My answer is: "An out-of-the-money position in the inverse TBT ETF enables the possibility of capital appreciation in the underlying ETF if interest rates are bottoming and begin to trend somewhat higher. This establishes the possibility of a substantially higher return-on-investment result compared with an in-the-money TLT position (since in-the-money covered calls positions eliminate the possibility of capital appreciation in the underlying equity).

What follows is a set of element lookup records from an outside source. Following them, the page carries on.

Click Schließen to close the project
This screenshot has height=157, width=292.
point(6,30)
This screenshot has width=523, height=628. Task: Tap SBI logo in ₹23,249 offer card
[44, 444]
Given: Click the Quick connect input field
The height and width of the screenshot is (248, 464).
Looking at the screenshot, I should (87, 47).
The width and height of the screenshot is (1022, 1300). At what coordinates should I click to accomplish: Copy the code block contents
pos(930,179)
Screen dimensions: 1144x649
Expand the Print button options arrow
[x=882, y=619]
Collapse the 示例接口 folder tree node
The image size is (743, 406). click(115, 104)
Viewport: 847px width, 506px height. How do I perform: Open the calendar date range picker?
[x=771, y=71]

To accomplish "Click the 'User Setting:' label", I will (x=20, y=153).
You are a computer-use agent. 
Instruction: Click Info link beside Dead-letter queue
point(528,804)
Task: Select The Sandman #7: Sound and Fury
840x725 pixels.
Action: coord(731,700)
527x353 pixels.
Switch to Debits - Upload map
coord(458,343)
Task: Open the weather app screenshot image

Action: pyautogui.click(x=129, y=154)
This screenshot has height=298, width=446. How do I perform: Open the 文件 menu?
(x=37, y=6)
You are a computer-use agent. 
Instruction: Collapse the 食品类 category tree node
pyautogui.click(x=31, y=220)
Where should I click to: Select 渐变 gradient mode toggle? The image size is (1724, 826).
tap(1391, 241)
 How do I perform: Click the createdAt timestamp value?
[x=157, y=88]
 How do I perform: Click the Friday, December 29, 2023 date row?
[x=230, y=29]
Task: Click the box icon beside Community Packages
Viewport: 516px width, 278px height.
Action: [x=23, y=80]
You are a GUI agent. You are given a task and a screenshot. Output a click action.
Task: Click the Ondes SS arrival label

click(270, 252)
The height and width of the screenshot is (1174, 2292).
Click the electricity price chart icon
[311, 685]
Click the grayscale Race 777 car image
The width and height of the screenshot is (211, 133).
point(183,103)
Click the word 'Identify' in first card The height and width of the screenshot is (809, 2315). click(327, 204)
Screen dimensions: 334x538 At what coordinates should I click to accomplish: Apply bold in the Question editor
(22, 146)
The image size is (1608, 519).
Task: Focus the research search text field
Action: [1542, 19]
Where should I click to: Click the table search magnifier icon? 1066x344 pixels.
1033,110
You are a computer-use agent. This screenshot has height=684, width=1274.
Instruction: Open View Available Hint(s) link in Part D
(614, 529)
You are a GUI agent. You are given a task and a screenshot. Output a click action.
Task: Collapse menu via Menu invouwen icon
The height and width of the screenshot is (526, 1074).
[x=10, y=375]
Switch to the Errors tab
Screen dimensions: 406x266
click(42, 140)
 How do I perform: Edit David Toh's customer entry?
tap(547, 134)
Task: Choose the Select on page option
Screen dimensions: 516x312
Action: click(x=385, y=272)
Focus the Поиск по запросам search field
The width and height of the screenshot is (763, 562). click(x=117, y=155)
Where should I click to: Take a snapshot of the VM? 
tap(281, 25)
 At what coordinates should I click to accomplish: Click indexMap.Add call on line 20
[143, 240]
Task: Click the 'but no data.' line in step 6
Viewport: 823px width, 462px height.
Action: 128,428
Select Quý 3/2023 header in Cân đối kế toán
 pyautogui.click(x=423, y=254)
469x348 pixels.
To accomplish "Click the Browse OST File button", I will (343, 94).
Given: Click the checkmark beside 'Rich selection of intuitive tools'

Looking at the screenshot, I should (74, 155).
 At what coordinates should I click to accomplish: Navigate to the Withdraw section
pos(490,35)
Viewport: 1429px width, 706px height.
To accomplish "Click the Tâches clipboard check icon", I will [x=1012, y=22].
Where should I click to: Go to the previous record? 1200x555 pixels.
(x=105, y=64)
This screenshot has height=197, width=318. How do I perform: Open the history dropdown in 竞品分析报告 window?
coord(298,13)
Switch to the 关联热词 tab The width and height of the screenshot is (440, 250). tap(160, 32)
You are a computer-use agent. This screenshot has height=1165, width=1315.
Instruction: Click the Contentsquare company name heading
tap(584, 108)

Although there are unlimited outcomes, two possible overall performance results(including commissions) for this ProShares UltraShort 20+ Year Treasury ETF (TBT) position are as follows:
Stock Purchase Cost: $5,510.95
= ($18.34*300+$8.95 commission)

Net Profit:
(a) Options Income: +$75.80
= ($.29*300 shares) - $11.20 commissions
(b) Dividend Income: +$0.00
(c) Capital Appreciation (If price of TBT is unchanged at $18.34): -$8.95
= ($18.34-$18.34)*300 - $8.95 commissions
(c) Capital Appreciation (If TBT above $19.00 at Feb2012 expiration): +$189.05
+($19.00-$18.34)*300 - $8.95 commissions

Total Net Profit(If TBT unchanged at $18.34): +$66.85
= (+$75.80 +$0.00 -$8.95)
Total Net Profit(If TBT above $19.00 at Feb2012 options expiration): +$264.85
= (+$75.80 +$0.00 +$189.05)

1. Absolute Return if Unchanged at $18.34: +1.2%
= +$66.85/$5,510.95
Annualized Return If Unchanged (ARIU): +23.3%
= (+$66.85/$5,510.95)*(365/19 days)

2. Absolute Return (If TBT above $19.00 at Feb2012 options expiration): +4.8%
= +$264.85/$5,510.95
Annualized Return (If TBT above $19.00 at expiration): +92.3%
= (+$264.85/$5,510.95)*(365/19 days)

The downside 'breakeven price' at expiration is at $18.05 ($18.34 - $.29).
Using the Black-Scholes Options Pricing Model in the Schwab Hypothetical Options Pricing calculator, the resulting probability of making a profit (if held until Feb2012 options expiration) for this Hartford Financial Services Group Inc.(HIG) covered calls position is 60.8%. This compares with a probability of profit of 51.6% for a buy-and-hold of the Hartford over the same time period.

The 'crossover price' at expiration is $19.29 ($19.00 + $.29).
This is the price above which it would have been more profitable to simply buy-and-hold Hartford stock until Feb 17, 2012 (the Feb2012 options expiration date) rather than holding the covered calls position. The Options Pricing Model indicates that the probability that this will occur is 26.5%.